*What you should do*
Copy each line below exactly.

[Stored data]
_ _ _

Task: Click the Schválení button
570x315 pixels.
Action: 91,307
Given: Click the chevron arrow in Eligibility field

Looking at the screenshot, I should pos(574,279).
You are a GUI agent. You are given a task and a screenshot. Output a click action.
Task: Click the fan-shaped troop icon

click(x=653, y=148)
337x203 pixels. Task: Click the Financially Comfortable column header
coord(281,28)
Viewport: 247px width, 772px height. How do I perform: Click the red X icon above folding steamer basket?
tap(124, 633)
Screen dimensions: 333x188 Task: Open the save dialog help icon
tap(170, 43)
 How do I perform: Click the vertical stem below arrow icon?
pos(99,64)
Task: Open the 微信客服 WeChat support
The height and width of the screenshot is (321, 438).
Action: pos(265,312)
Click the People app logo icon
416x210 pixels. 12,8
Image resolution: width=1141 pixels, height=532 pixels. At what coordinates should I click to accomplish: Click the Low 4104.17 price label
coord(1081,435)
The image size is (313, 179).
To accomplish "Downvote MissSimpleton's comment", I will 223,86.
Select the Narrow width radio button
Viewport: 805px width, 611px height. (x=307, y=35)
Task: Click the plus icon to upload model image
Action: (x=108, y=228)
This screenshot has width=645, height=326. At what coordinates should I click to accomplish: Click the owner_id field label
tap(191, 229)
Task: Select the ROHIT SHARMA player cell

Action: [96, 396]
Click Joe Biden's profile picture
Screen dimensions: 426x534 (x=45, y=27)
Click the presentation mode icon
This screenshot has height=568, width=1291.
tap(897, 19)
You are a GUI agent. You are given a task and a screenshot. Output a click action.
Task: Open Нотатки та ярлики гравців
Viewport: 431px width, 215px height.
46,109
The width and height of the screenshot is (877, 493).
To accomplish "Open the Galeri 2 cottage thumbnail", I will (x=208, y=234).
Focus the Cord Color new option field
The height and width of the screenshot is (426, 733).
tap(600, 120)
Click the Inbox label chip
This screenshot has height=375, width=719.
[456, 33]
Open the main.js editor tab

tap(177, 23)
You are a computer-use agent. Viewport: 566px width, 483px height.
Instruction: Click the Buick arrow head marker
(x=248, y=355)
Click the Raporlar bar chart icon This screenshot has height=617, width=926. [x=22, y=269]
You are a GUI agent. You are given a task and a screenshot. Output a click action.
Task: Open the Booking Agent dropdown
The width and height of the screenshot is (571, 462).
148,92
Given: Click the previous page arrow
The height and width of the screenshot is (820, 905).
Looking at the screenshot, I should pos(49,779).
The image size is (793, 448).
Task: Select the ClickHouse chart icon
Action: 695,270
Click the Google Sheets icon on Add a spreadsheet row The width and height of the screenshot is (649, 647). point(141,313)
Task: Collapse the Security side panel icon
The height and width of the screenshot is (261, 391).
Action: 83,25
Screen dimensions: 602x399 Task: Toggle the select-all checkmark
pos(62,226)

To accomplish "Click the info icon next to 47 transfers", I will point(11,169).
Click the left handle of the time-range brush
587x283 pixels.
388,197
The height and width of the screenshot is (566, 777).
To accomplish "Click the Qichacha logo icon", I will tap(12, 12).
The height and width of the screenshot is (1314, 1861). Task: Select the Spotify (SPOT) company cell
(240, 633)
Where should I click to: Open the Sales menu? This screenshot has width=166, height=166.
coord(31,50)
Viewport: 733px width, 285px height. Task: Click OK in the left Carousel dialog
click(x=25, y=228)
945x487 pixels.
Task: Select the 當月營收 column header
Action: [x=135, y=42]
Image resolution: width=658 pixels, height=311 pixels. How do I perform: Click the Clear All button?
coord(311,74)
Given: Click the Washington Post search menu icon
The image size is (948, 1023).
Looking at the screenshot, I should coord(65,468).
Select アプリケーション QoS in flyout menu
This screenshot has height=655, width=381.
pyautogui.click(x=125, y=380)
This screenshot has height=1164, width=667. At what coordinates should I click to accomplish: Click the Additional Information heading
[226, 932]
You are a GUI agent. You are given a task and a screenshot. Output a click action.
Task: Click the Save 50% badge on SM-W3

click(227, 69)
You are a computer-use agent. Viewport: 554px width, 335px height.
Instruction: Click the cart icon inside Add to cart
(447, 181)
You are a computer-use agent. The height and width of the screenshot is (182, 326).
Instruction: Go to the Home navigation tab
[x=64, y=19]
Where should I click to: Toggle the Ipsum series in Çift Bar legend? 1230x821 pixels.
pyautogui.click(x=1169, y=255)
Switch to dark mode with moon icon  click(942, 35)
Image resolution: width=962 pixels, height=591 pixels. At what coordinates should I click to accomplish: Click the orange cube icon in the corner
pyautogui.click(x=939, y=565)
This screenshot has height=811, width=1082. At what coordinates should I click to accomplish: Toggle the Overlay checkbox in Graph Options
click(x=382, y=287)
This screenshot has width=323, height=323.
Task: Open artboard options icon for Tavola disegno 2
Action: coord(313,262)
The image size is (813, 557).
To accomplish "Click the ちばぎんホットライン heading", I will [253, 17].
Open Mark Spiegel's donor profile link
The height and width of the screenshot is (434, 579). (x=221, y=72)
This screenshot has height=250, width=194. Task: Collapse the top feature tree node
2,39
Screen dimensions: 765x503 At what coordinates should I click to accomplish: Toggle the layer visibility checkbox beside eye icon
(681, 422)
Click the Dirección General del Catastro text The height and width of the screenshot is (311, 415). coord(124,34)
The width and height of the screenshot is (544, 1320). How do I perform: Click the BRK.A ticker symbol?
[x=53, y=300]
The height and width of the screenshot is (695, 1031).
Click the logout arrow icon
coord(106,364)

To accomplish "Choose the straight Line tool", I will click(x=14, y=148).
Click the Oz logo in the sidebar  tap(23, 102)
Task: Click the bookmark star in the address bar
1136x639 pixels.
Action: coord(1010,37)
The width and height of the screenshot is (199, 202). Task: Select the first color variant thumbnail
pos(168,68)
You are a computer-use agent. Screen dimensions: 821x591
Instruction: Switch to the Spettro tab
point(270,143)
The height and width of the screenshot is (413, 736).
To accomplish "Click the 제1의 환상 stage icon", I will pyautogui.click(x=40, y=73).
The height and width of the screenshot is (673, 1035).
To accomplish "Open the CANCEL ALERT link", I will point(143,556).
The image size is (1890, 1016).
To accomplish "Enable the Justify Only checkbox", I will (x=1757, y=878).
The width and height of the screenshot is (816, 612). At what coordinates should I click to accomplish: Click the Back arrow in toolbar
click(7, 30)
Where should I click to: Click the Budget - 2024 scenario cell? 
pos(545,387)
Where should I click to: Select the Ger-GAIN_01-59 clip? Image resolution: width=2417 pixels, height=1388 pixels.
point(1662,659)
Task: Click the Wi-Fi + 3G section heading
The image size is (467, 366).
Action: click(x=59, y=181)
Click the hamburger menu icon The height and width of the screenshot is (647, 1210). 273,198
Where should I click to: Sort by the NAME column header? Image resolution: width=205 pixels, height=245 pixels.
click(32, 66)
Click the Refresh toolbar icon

_ _ _

*Written reply*
Task: Click the Schválení button
570x315 pixels.
Action: 91,307
Given: Click the chevron arrow in Eligibility field

Looking at the screenshot, I should pos(574,279).
You are a GUI agent. You are given a task and a screenshot. Output a click action.
Task: Click the fan-shaped troop icon

click(x=653, y=148)
337x203 pixels. Task: Click the Financially Comfortable column header
coord(281,28)
Viewport: 247px width, 772px height. How do I perform: Click the red X icon above folding steamer basket?
tap(124, 633)
Screen dimensions: 333x188 Task: Open the save dialog help icon
tap(170, 43)
 How do I perform: Click the vertical stem below arrow icon?
pos(99,64)
Task: Open the 微信客服 WeChat support
The height and width of the screenshot is (321, 438).
Action: pos(265,312)
Click the People app logo icon
416x210 pixels. 12,8
Image resolution: width=1141 pixels, height=532 pixels. At what coordinates should I click to accomplish: Click the Low 4104.17 price label
coord(1081,435)
The image size is (313, 179).
To accomplish "Downvote MissSimpleton's comment", I will 223,86.
Select the Narrow width radio button
Viewport: 805px width, 611px height. (x=307, y=35)
Task: Click the plus icon to upload model image
Action: (x=108, y=228)
This screenshot has width=645, height=326. At what coordinates should I click to accomplish: Click the owner_id field label
tap(191, 229)
Task: Select the ROHIT SHARMA player cell

Action: [96, 396]
Click Joe Biden's profile picture
Screen dimensions: 426x534 (x=45, y=27)
Click the presentation mode icon
This screenshot has height=568, width=1291.
tap(897, 19)
You are a GUI agent. You are given a task and a screenshot. Output a click action.
Task: Open Нотатки та ярлики гравців
Viewport: 431px width, 215px height.
46,109
The width and height of the screenshot is (877, 493).
To accomplish "Open the Galeri 2 cottage thumbnail", I will (x=208, y=234).
Focus the Cord Color new option field
The height and width of the screenshot is (426, 733).
tap(600, 120)
Click the Inbox label chip
This screenshot has height=375, width=719.
[456, 33]
Open the main.js editor tab

tap(177, 23)
You are a computer-use agent. Viewport: 566px width, 483px height.
Instruction: Click the Buick arrow head marker
(x=248, y=355)
Click the Raporlar bar chart icon This screenshot has height=617, width=926. [x=22, y=269]
You are a GUI agent. You are given a task and a screenshot. Output a click action.
Task: Open the Booking Agent dropdown
The width and height of the screenshot is (571, 462).
148,92
Given: Click the previous page arrow
The height and width of the screenshot is (820, 905).
Looking at the screenshot, I should pos(49,779).
The image size is (793, 448).
Task: Select the ClickHouse chart icon
Action: 695,270
Click the Google Sheets icon on Add a spreadsheet row The width and height of the screenshot is (649, 647). point(141,313)
Task: Collapse the Security side panel icon
The height and width of the screenshot is (261, 391).
Action: 83,25
Screen dimensions: 602x399 Task: Toggle the select-all checkmark
pos(62,226)

To accomplish "Click the info icon next to 47 transfers", I will point(11,169).
Click the left handle of the time-range brush
587x283 pixels.
388,197
The height and width of the screenshot is (566, 777).
To accomplish "Click the Qichacha logo icon", I will tap(12, 12).
The height and width of the screenshot is (1314, 1861). Task: Select the Spotify (SPOT) company cell
(240, 633)
Where should I click to: Open the Sales menu? This screenshot has width=166, height=166.
coord(31,50)
Viewport: 733px width, 285px height. Task: Click OK in the left Carousel dialog
click(x=25, y=228)
945x487 pixels.
Task: Select the 當月營收 column header
Action: [x=135, y=42]
Image resolution: width=658 pixels, height=311 pixels. How do I perform: Click the Clear All button?
coord(311,74)
Given: Click the Washington Post search menu icon
The image size is (948, 1023).
Looking at the screenshot, I should coord(65,468).
Select アプリケーション QoS in flyout menu
This screenshot has height=655, width=381.
pyautogui.click(x=125, y=380)
This screenshot has height=1164, width=667. At what coordinates should I click to accomplish: Click the Additional Information heading
[226, 932]
You are a GUI agent. You are given a task and a screenshot. Output a click action.
Task: Click the Save 50% badge on SM-W3

click(227, 69)
You are a computer-use agent. Viewport: 554px width, 335px height.
Instruction: Click the cart icon inside Add to cart
(447, 181)
You are a computer-use agent. The height and width of the screenshot is (182, 326).
Instruction: Go to the Home navigation tab
[x=64, y=19]
Where should I click to: Toggle the Ipsum series in Çift Bar legend? 1230x821 pixels.
pyautogui.click(x=1169, y=255)
Switch to dark mode with moon icon  click(942, 35)
Image resolution: width=962 pixels, height=591 pixels. At what coordinates should I click to accomplish: Click the orange cube icon in the corner
pyautogui.click(x=939, y=565)
This screenshot has height=811, width=1082. At what coordinates should I click to accomplish: Toggle the Overlay checkbox in Graph Options
click(x=382, y=287)
This screenshot has width=323, height=323.
Task: Open artboard options icon for Tavola disegno 2
Action: coord(313,262)
The image size is (813, 557).
To accomplish "Click the ちばぎんホットライン heading", I will [253, 17].
Open Mark Spiegel's donor profile link
The height and width of the screenshot is (434, 579). (x=221, y=72)
This screenshot has height=250, width=194. Task: Collapse the top feature tree node
2,39
Screen dimensions: 765x503 At what coordinates should I click to accomplish: Toggle the layer visibility checkbox beside eye icon
(681, 422)
Click the Dirección General del Catastro text The height and width of the screenshot is (311, 415). coord(124,34)
The width and height of the screenshot is (544, 1320). How do I perform: Click the BRK.A ticker symbol?
[x=53, y=300]
The height and width of the screenshot is (695, 1031).
Click the logout arrow icon
coord(106,364)

To accomplish "Choose the straight Line tool", I will click(x=14, y=148).
Click the Oz logo in the sidebar  tap(23, 102)
Task: Click the bookmark star in the address bar
1136x639 pixels.
Action: coord(1010,37)
The width and height of the screenshot is (199, 202). Task: Select the first color variant thumbnail
pos(168,68)
You are a computer-use agent. Screen dimensions: 821x591
Instruction: Switch to the Spettro tab
point(270,143)
The height and width of the screenshot is (413, 736).
To accomplish "Click the 제1의 환상 stage icon", I will pyautogui.click(x=40, y=73).
The height and width of the screenshot is (673, 1035).
To accomplish "Open the CANCEL ALERT link", I will point(143,556).
The image size is (1890, 1016).
To accomplish "Enable the Justify Only checkbox", I will (x=1757, y=878).
The width and height of the screenshot is (816, 612). At what coordinates should I click to accomplish: Click the Back arrow in toolbar
click(7, 30)
Where should I click to: Click the Budget - 2024 scenario cell? 
pos(545,387)
Where should I click to: Select the Ger-GAIN_01-59 clip? Image resolution: width=2417 pixels, height=1388 pixels.
point(1662,659)
Task: Click the Wi-Fi + 3G section heading
The image size is (467, 366).
Action: click(x=59, y=181)
Click the hamburger menu icon The height and width of the screenshot is (647, 1210). 273,198
Where should I click to: Sort by the NAME column header? Image resolution: width=205 pixels, height=245 pixels.
click(32, 66)
Click the Refresh toolbar icon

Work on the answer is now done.